Et tout cela se fait sans consultations, sans démocratie universitaire sans cesse bafouée par des réformes qui diminuent progressivement le poids de la grande famille universitaire (étudiants, salariés et enseignants) au profit des entreprises. Du fameux “secteur privé”, qui obtient au fil des réformes de plus en plus de places dans les conseils d’administration des Universités. Et avec ces places, ils obtiennent aussi toutes les clefs pour réorienter l’ensemble du corps universitaire vers des objectifs comptables : il faut être à l’équilibre, il faut former de futurs travailleurs de leurs secteurs, il faut, il faut, il faut.
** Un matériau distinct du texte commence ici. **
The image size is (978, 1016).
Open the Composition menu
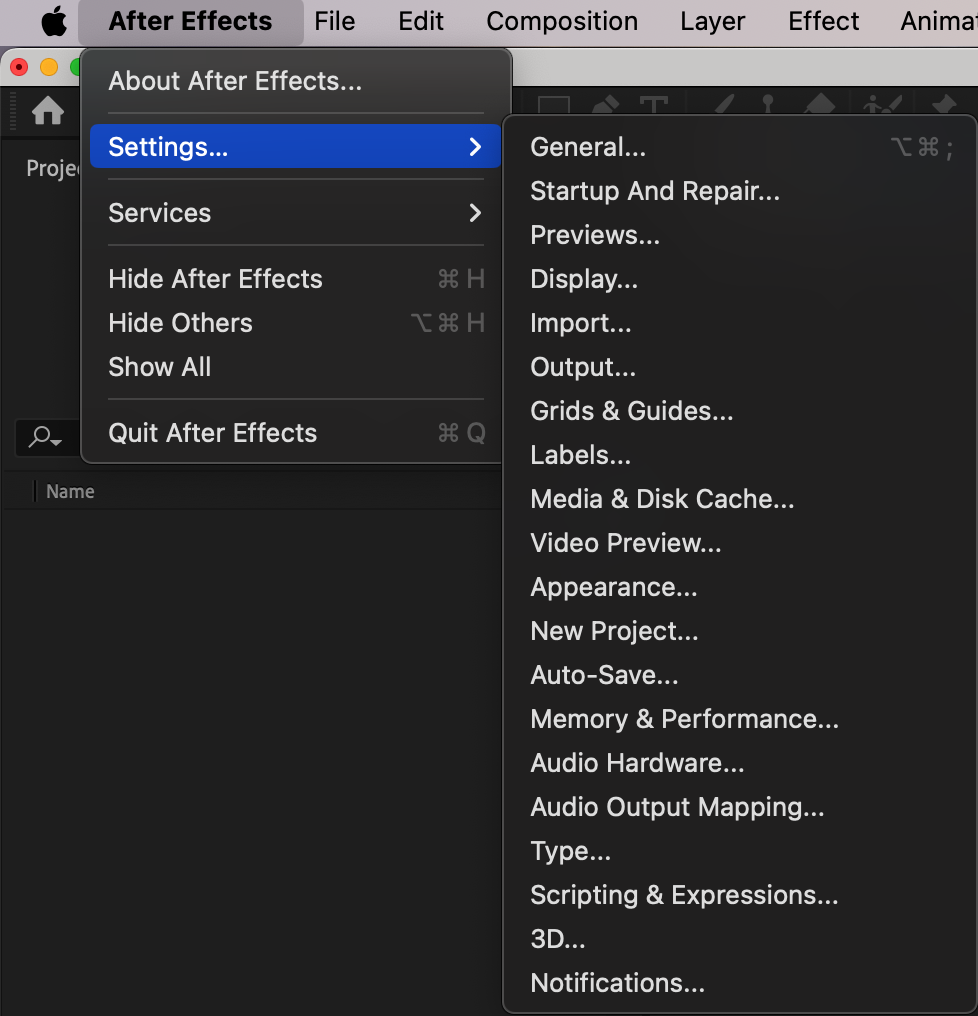(x=562, y=21)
On ne leur demande rien d’autre, juste d’être l’aiguilleur de notre jeunesse, qui se fait déposséder de son avenir au cœur de l’Université, par le secteur privé.
Voilà où nous en sommes. Une jeunesse précarisée par des gouvernements successifs, ne trouvant plus la place qui est la sienne dans le processus démocratique, et se retrouvant en plus montrée du doigt pendant la crise sanitaire (les fameux “jeunes qui font la fête le soir”).
Alors, maintenant que faire ? Que dire de tout ça ?
D’abord, qu’il n’y a pas de chemin tout tracé. Nous avons entre les mains notre destin, et la mobilisation pour reprendre la main est possible. La force de la jeunesse, c’est de permettre souvent de sortir massivement du cours de la rivière, et stopper la marche de l’histoire. On peut inverser la vapeur, et remettre sur les rails l’Université et le lycée que l’on veut : émancipateurs, égalitaires et démocratiques. On peut sortir de la spirale, en faisant un pas de côté, ensemble. Et nous saurons être auprès de cette jeunesse qui subit, prend les coups et se retrouve souvent seule dans les rues ces matins brumeux de blocus ou de manifestation.
On se retrouve en septembre, plus déterminés que jamais. L’avenir est à nous.